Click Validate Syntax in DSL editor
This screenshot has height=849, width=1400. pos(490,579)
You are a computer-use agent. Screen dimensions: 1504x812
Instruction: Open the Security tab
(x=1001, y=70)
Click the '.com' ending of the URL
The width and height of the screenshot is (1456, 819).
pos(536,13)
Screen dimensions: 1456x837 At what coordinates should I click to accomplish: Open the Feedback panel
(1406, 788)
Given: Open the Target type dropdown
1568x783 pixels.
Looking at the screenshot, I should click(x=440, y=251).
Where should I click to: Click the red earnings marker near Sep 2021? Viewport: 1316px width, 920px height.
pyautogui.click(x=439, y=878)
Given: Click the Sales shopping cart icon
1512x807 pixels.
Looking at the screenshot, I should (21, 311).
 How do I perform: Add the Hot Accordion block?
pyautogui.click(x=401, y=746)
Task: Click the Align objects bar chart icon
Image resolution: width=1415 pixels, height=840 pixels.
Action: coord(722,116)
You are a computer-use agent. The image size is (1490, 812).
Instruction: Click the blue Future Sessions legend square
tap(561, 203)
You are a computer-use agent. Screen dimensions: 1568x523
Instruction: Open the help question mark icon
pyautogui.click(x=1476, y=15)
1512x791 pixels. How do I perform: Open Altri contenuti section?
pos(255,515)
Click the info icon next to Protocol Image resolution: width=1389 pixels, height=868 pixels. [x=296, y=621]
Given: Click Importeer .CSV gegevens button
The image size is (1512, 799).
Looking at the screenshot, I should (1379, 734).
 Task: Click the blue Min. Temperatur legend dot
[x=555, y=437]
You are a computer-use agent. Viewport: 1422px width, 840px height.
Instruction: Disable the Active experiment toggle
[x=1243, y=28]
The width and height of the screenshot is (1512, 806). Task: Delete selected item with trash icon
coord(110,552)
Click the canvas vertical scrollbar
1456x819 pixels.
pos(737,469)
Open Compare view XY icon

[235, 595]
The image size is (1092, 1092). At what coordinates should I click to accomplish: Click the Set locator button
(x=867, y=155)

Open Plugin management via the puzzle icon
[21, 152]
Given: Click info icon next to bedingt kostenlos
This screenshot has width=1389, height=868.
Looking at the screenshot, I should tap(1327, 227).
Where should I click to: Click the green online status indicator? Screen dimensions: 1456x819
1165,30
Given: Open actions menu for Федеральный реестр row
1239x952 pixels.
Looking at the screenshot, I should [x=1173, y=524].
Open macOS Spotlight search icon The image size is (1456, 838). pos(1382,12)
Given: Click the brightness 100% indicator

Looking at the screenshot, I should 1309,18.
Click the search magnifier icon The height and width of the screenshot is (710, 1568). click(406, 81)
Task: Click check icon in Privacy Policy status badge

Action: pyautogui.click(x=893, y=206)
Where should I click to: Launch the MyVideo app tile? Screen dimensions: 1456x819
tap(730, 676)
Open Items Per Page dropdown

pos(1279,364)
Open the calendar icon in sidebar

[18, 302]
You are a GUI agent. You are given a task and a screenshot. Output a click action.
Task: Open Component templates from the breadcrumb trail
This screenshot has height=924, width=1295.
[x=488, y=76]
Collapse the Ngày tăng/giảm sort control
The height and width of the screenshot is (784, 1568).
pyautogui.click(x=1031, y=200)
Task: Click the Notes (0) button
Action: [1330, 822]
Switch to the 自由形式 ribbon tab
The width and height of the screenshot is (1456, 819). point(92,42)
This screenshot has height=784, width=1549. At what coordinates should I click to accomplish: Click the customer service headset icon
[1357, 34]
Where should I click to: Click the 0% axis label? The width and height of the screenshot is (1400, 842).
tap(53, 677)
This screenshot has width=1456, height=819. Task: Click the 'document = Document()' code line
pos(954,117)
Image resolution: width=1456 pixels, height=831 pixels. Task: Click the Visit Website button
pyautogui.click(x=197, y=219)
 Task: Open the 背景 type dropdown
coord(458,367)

== == ==

Directions for this task:
Retype the records above in full, matching each line exactly.

Exercise output:
Click Validate Syntax in DSL editor
This screenshot has height=849, width=1400. pos(490,579)
You are a computer-use agent. Screen dimensions: 1504x812
Instruction: Open the Security tab
(x=1001, y=70)
Click the '.com' ending of the URL
The width and height of the screenshot is (1456, 819).
pos(536,13)
Screen dimensions: 1456x837 At what coordinates should I click to accomplish: Open the Feedback panel
(1406, 788)
Given: Open the Target type dropdown
1568x783 pixels.
Looking at the screenshot, I should click(x=440, y=251).
Where should I click to: Click the red earnings marker near Sep 2021? Viewport: 1316px width, 920px height.
pyautogui.click(x=439, y=878)
Given: Click the Sales shopping cart icon
1512x807 pixels.
Looking at the screenshot, I should (21, 311).
 How do I perform: Add the Hot Accordion block?
pyautogui.click(x=401, y=746)
Task: Click the Align objects bar chart icon
Image resolution: width=1415 pixels, height=840 pixels.
Action: coord(722,116)
You are a computer-use agent. The image size is (1490, 812).
Instruction: Click the blue Future Sessions legend square
tap(561, 203)
You are a computer-use agent. Screen dimensions: 1568x523
Instruction: Open the help question mark icon
pyautogui.click(x=1476, y=15)
1512x791 pixels. How do I perform: Open Altri contenuti section?
pos(255,515)
Click the info icon next to Protocol Image resolution: width=1389 pixels, height=868 pixels. [x=296, y=621]
Given: Click Importeer .CSV gegevens button
The image size is (1512, 799).
Looking at the screenshot, I should (1379, 734).
 Task: Click the blue Min. Temperatur legend dot
[x=555, y=437]
You are a computer-use agent. Viewport: 1422px width, 840px height.
Instruction: Disable the Active experiment toggle
[x=1243, y=28]
The width and height of the screenshot is (1512, 806). Task: Delete selected item with trash icon
coord(110,552)
Click the canvas vertical scrollbar
1456x819 pixels.
pos(737,469)
Open Compare view XY icon

[235, 595]
The image size is (1092, 1092). At what coordinates should I click to accomplish: Click the Set locator button
(x=867, y=155)

Open Plugin management via the puzzle icon
[21, 152]
Given: Click info icon next to bedingt kostenlos
This screenshot has width=1389, height=868.
Looking at the screenshot, I should tap(1327, 227).
Where should I click to: Click the green online status indicator? Screen dimensions: 1456x819
1165,30
Given: Open actions menu for Федеральный реестр row
1239x952 pixels.
Looking at the screenshot, I should [x=1173, y=524].
Open macOS Spotlight search icon The image size is (1456, 838). pos(1382,12)
Given: Click the brightness 100% indicator

Looking at the screenshot, I should 1309,18.
Click the search magnifier icon The height and width of the screenshot is (710, 1568). click(406, 81)
Task: Click check icon in Privacy Policy status badge

Action: pyautogui.click(x=893, y=206)
Where should I click to: Launch the MyVideo app tile? Screen dimensions: 1456x819
tap(730, 676)
Open Items Per Page dropdown

pos(1279,364)
Open the calendar icon in sidebar

[18, 302]
You are a GUI agent. You are given a task and a screenshot. Output a click action.
Task: Open Component templates from the breadcrumb trail
This screenshot has height=924, width=1295.
[x=488, y=76]
Collapse the Ngày tăng/giảm sort control
The height and width of the screenshot is (784, 1568).
pyautogui.click(x=1031, y=200)
Task: Click the Notes (0) button
Action: [1330, 822]
Switch to the 自由形式 ribbon tab
The width and height of the screenshot is (1456, 819). point(92,42)
This screenshot has height=784, width=1549. At what coordinates should I click to accomplish: Click the customer service headset icon
[1357, 34]
Where should I click to: Click the 0% axis label? The width and height of the screenshot is (1400, 842).
tap(53, 677)
This screenshot has width=1456, height=819. Task: Click the 'document = Document()' code line
pos(954,117)
Image resolution: width=1456 pixels, height=831 pixels. Task: Click the Visit Website button
pyautogui.click(x=197, y=219)
 Task: Open the 背景 type dropdown
coord(458,367)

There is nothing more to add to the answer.